■ Task item: Please reproduce all of the entries exactly, without omitting any.

Data items:
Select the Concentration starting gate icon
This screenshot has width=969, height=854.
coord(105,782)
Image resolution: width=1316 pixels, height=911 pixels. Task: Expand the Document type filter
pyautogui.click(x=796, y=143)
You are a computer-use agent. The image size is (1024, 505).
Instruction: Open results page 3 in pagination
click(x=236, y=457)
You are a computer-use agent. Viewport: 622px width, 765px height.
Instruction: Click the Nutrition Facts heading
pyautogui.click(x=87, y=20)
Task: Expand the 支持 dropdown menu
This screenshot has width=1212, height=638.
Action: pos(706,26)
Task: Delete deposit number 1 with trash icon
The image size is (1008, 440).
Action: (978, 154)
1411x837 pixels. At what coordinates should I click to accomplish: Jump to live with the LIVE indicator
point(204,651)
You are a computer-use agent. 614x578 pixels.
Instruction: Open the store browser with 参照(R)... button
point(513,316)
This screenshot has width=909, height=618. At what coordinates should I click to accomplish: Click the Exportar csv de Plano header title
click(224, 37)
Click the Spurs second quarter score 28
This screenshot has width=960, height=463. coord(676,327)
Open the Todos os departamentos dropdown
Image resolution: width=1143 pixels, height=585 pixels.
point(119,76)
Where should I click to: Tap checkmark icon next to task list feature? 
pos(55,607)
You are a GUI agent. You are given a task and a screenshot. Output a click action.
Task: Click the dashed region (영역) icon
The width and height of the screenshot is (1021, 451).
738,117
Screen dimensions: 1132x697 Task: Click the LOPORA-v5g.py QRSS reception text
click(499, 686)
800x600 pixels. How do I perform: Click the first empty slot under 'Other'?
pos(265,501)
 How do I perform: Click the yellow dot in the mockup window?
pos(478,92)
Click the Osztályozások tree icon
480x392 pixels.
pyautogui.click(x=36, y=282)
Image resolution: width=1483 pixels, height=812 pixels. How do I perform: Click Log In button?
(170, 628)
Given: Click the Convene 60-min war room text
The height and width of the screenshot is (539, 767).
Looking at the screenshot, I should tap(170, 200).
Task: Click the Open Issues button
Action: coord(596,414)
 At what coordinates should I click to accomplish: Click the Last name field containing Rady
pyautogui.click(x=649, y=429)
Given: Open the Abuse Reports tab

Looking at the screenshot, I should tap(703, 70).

■ Answer box:
Select the Concentration starting gate icon
This screenshot has width=969, height=854.
coord(105,782)
Image resolution: width=1316 pixels, height=911 pixels. Task: Expand the Document type filter
pyautogui.click(x=796, y=143)
You are a computer-use agent. The image size is (1024, 505).
Instruction: Open results page 3 in pagination
click(x=236, y=457)
You are a computer-use agent. Viewport: 622px width, 765px height.
Instruction: Click the Nutrition Facts heading
pyautogui.click(x=87, y=20)
Task: Expand the 支持 dropdown menu
This screenshot has width=1212, height=638.
Action: pos(706,26)
Task: Delete deposit number 1 with trash icon
The image size is (1008, 440).
Action: (978, 154)
1411x837 pixels. At what coordinates should I click to accomplish: Jump to live with the LIVE indicator
point(204,651)
You are a computer-use agent. 614x578 pixels.
Instruction: Open the store browser with 参照(R)... button
point(513,316)
This screenshot has width=909, height=618. At what coordinates should I click to accomplish: Click the Exportar csv de Plano header title
click(224, 37)
Click the Spurs second quarter score 28
This screenshot has width=960, height=463. coord(676,327)
Open the Todos os departamentos dropdown
Image resolution: width=1143 pixels, height=585 pixels.
point(119,76)
Where should I click to: Tap checkmark icon next to task list feature? 
pos(55,607)
You are a GUI agent. You are given a task and a screenshot. Output a click action.
Task: Click the dashed region (영역) icon
The width and height of the screenshot is (1021, 451).
738,117
Screen dimensions: 1132x697 Task: Click the LOPORA-v5g.py QRSS reception text
click(499, 686)
800x600 pixels. How do I perform: Click the first empty slot under 'Other'?
pos(265,501)
 How do I perform: Click the yellow dot in the mockup window?
pos(478,92)
Click the Osztályozások tree icon
480x392 pixels.
pyautogui.click(x=36, y=282)
Image resolution: width=1483 pixels, height=812 pixels. How do I perform: Click Log In button?
(170, 628)
Given: Click the Convene 60-min war room text
The height and width of the screenshot is (539, 767).
Looking at the screenshot, I should tap(170, 200).
Task: Click the Open Issues button
Action: coord(596,414)
 At what coordinates should I click to accomplish: Click the Last name field containing Rady
pyautogui.click(x=649, y=429)
Given: Open the Abuse Reports tab

Looking at the screenshot, I should tap(703, 70).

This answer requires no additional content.